(Stored items from a collection)

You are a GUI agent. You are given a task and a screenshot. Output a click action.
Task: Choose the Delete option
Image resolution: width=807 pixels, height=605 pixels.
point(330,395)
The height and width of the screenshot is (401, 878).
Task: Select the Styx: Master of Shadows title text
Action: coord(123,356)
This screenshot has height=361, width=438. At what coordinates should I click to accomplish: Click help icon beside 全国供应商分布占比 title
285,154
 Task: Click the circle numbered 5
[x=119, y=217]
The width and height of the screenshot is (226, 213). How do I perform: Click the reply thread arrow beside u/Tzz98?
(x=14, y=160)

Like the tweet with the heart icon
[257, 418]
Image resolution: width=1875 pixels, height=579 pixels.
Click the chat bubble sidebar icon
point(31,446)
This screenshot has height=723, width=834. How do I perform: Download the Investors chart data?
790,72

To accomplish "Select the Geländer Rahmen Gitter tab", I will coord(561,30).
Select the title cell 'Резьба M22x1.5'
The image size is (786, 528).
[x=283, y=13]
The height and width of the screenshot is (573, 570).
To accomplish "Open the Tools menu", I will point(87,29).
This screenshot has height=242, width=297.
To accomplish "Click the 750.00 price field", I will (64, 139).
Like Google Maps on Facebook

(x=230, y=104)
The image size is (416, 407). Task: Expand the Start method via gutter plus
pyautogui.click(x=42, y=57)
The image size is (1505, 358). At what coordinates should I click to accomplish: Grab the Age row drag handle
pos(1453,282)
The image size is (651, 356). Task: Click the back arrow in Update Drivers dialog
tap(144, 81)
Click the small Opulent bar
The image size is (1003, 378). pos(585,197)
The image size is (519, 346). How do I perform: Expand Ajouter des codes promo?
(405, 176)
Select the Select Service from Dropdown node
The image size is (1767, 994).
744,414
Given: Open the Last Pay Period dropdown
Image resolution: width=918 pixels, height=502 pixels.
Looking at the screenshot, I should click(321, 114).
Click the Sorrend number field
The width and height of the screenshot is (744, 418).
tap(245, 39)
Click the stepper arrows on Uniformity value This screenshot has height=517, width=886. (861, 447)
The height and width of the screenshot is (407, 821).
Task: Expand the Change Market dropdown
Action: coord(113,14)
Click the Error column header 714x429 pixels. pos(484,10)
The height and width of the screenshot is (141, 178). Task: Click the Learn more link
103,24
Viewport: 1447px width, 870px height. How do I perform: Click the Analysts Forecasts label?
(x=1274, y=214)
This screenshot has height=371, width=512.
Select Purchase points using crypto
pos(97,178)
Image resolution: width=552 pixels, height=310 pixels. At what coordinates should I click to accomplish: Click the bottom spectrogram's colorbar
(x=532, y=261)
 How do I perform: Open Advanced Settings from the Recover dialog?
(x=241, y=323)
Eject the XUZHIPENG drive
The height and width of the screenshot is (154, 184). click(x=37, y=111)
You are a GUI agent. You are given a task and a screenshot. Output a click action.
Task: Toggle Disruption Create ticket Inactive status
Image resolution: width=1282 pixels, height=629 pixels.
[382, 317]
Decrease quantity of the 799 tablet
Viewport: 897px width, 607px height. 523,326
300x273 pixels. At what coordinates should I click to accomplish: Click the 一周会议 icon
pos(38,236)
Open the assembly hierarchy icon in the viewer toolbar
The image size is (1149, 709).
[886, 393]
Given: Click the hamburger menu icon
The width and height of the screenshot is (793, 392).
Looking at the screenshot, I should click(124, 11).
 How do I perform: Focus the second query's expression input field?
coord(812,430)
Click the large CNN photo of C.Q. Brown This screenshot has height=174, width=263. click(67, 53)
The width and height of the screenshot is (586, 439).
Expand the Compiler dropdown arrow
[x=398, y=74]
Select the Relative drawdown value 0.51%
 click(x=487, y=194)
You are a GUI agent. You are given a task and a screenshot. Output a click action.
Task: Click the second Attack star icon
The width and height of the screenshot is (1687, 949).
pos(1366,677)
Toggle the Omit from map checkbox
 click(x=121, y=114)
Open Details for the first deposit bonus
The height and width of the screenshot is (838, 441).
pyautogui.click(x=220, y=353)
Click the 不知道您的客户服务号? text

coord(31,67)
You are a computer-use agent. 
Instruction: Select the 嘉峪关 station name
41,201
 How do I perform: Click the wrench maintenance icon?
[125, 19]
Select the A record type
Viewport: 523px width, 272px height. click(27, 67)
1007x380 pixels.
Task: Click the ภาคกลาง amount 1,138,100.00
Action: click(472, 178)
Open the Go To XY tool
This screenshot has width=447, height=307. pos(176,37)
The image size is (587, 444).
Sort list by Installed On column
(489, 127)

> [WORK INSTRUCTIONS] Emit only the final stretch of the records: the line containing "Expand the Compiler dropdown arrow" through the end, each line exactly as it stands.

> [RESPONSE BELOW]
Expand the Compiler dropdown arrow
[x=398, y=74]
Select the Relative drawdown value 0.51%
 click(x=487, y=194)
You are a GUI agent. You are given a task and a screenshot. Output a click action.
Task: Click the second Attack star icon
The width and height of the screenshot is (1687, 949).
pos(1366,677)
Toggle the Omit from map checkbox
 click(x=121, y=114)
Open Details for the first deposit bonus
The height and width of the screenshot is (838, 441).
pyautogui.click(x=220, y=353)
Click the 不知道您的客户服务号? text

coord(31,67)
You are a computer-use agent. 
Instruction: Select the 嘉峪关 station name
41,201
 How do I perform: Click the wrench maintenance icon?
[125, 19]
Select the A record type
Viewport: 523px width, 272px height. click(27, 67)
1007x380 pixels.
Task: Click the ภาคกลาง amount 1,138,100.00
Action: click(472, 178)
Open the Go To XY tool
This screenshot has width=447, height=307. pos(176,37)
The image size is (587, 444).
Sort list by Installed On column
(489, 127)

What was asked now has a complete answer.